Outdoor navigation challenges

When you are using outdoor navigation there is a big difference compared to street navigation or what is called Turn by Turn navigation. In street navigation you can rely on edge calculations and relations. Outdoors you do not have any kind of edge model that could be used. This difference causes an issue you might encounter when you would like to start a round trip.

nav-outdoor-challange The image to the left is showing a typical round trip start situation. The start and the end of the round trip have the same waypoint. The green line in this diagram is the starting path while the red one is the end of the round trip.

At the start of the navigation (or if the application failed to detect the arrival at a waypoint) GPSLogger II is calculating the distance of the current location to all points of the path. GPSLogger then assumes that the point with the closest distance to your current location is the best that can be chosen to start/continue with the navigation. Most of the time this works quite solidly – but in the illustrated situation once you start at location X3 you will realize, that this approach could lead to the wrong conclusion.

When you start your round trip near X3, then GPSLogger II will calculate the closest point to your current location – and the result of this calculation will be either X41 or X42 (both of them are of course on the way back home) and not X4 which is the point you want to arrive at.

Furthermore, you have to know that once GPSLogger II believes you are on the path it will be just looking ahead on the path to calculate the next waypoint. So once GPSLogger II has taken X42 as your current location on the path it will continue guiding you to X43, X44 and X45. This is surely not what you want!

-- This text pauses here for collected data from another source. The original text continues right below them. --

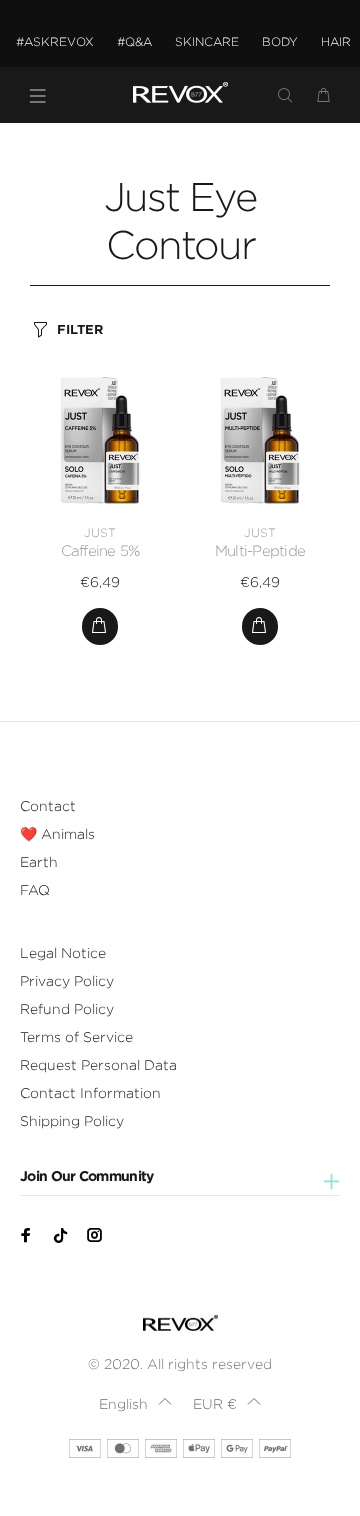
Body (280, 41)
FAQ (35, 890)
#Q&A (134, 41)
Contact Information (90, 1093)
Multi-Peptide (260, 551)
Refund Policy (67, 1009)
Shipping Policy (72, 1121)
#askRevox (55, 41)
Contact (48, 806)
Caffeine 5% (100, 551)
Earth (39, 862)
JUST (100, 532)
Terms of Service (76, 1037)
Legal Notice (63, 953)
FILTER (80, 329)
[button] (135, 1404)
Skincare (207, 41)
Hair (336, 41)
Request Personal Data (98, 1065)
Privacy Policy (67, 981)
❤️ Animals (57, 834)
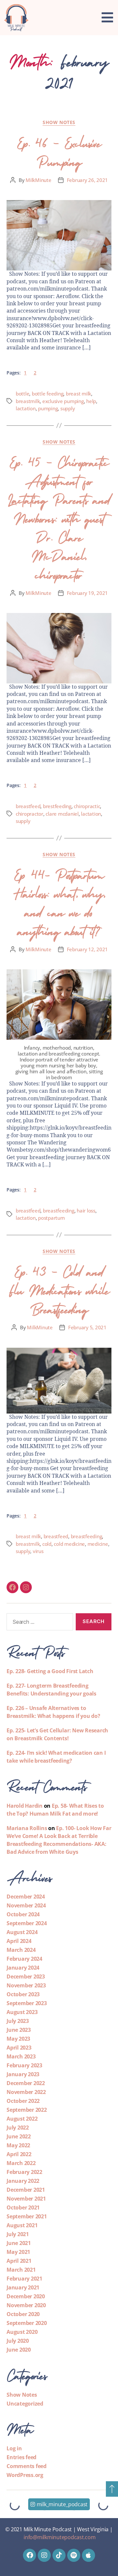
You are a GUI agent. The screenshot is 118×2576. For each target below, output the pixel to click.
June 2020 (19, 2349)
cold (46, 1544)
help (91, 401)
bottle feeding (47, 393)
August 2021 (22, 2225)
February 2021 (24, 2278)
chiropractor (29, 813)
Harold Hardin (25, 1805)
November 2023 (26, 1985)
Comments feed (27, 2466)
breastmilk (28, 401)
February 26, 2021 (87, 180)
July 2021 (18, 2234)
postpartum (51, 1217)
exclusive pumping (63, 401)
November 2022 (26, 2092)
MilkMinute (38, 180)
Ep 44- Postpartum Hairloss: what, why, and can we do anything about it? (59, 901)
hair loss (86, 1210)
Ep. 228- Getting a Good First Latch (50, 1671)
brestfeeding (57, 806)
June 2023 (19, 2029)
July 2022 (18, 2127)
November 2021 (26, 2198)
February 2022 (24, 2172)
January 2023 (23, 2074)
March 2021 (21, 2269)
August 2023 (22, 2012)
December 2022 (26, 2083)
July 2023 (18, 2021)
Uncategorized (25, 2403)
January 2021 (23, 2287)
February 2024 (24, 1958)
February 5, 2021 (87, 1327)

The good news is that GPSLogger II will try to autocorrect this error. Once the distance of the location is increasing (a couple of times) instead of (expected) decreasing, GPSLogger II itself will assume it is somehow off the current path and start to look again for the point that is closest to your current location – in the example you are hopefully much closer to X4 and GPSLogger II should finally find it.

So when you are on a round trip that has a common start and end point, then expect some problems concerning the direction to which you will be guided. Once you will leave the common part GPSLogger II will autocorrect its next target location, and you should be finally on the right way.

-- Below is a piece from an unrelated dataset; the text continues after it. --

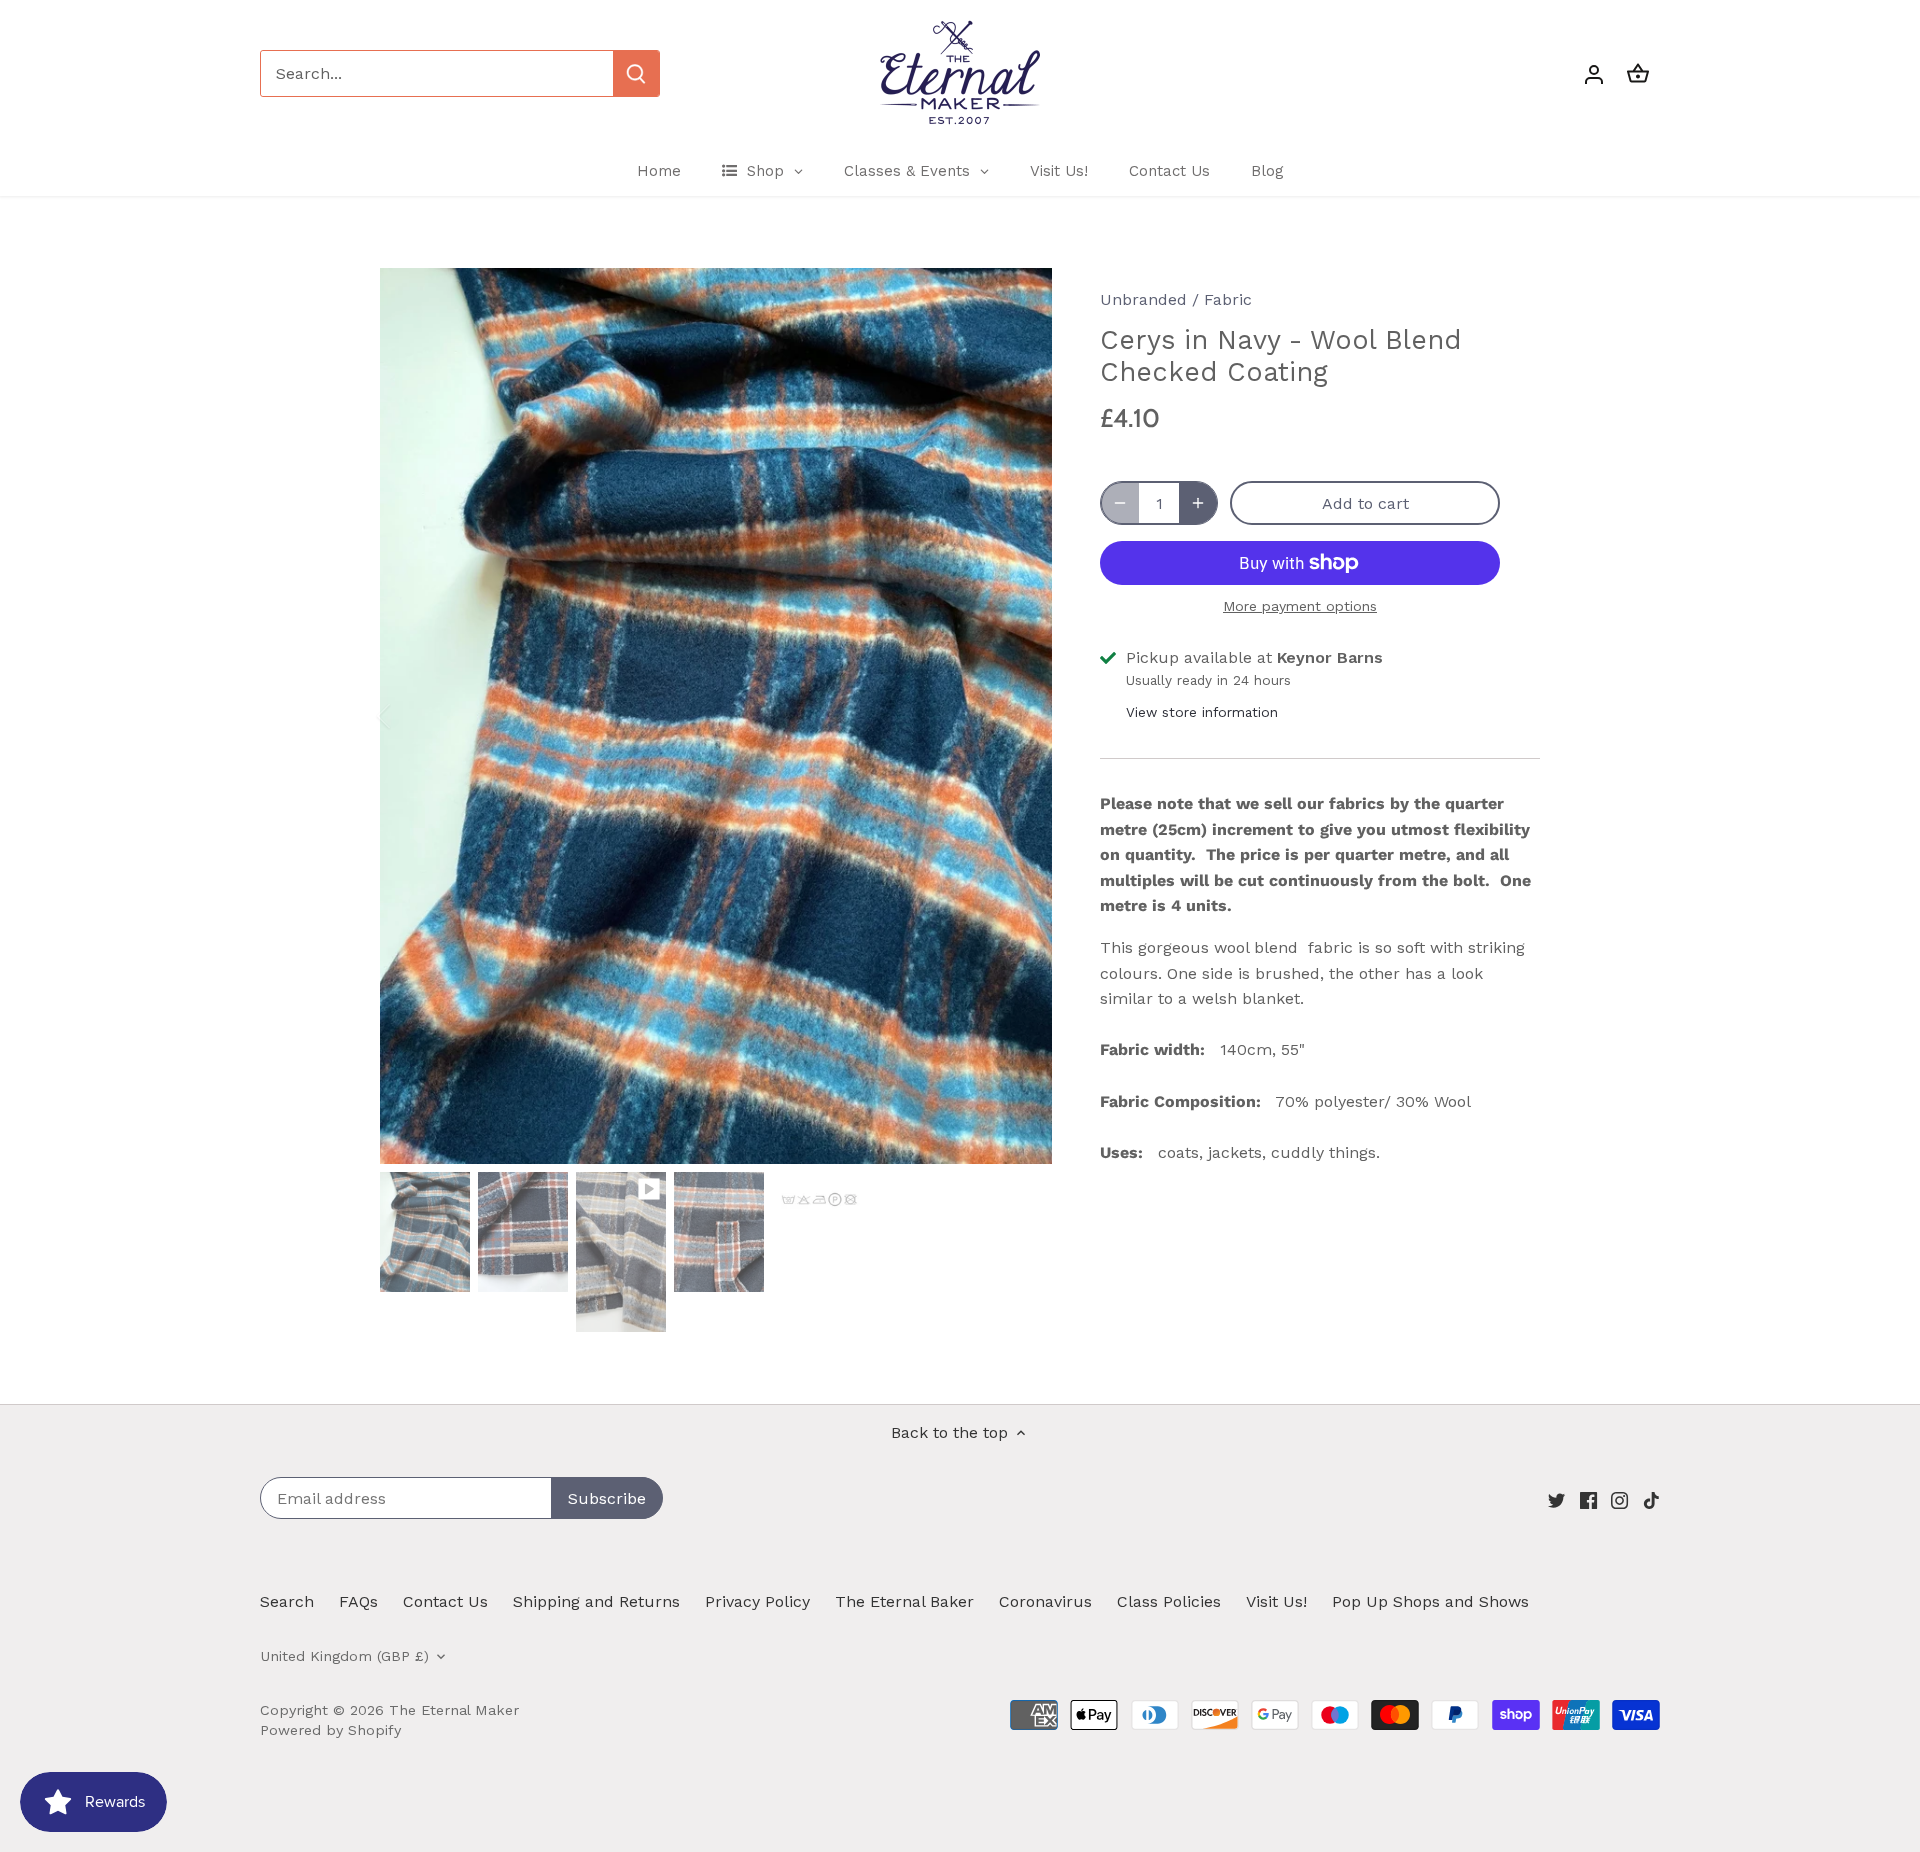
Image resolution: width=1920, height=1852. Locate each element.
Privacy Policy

Benefits of logging while navigating

Even if you do not have to run the logger while you are following another path it can have some benefits. When you are using the outdoor navigation function of GPSLogger II you will have the additional Timing-View and the direction view information about the distance along the path between your current position and the final end point and depending on your current speed the estimated time of arrival (ETA).

Calculating the ETA based on the current speed only can be quite inaccurate. When you are actually logging GPSLogger II can use your average speed to calculate the ETA - in most of the cases this will be way more accurate. But there is more

  • when the ETA is calculated based on the average speed then you will see an additional up/down arrow behind the ETA. This arrow depends on your current speed compared to the average speed - when you are actually faster than the current average speed, then the final calculated ETA will be smaller and vice versa.

Special function in logging mode: ‘Bring me Back (route)’

This function will take the recorded path, invert it and load it automatically as navigation path. Now instantly the pointer (in direction mode) guides you to the last waypoint (in the specified distance). Once you have reached that point the application will calculate automatically the waypoint before that - this continues until you reach the origin (start point).

So this is a macro function for the manual steps: Stop logging (& save path), open Path-Manager, select path & finally ‘ Load inverted NaviPath’.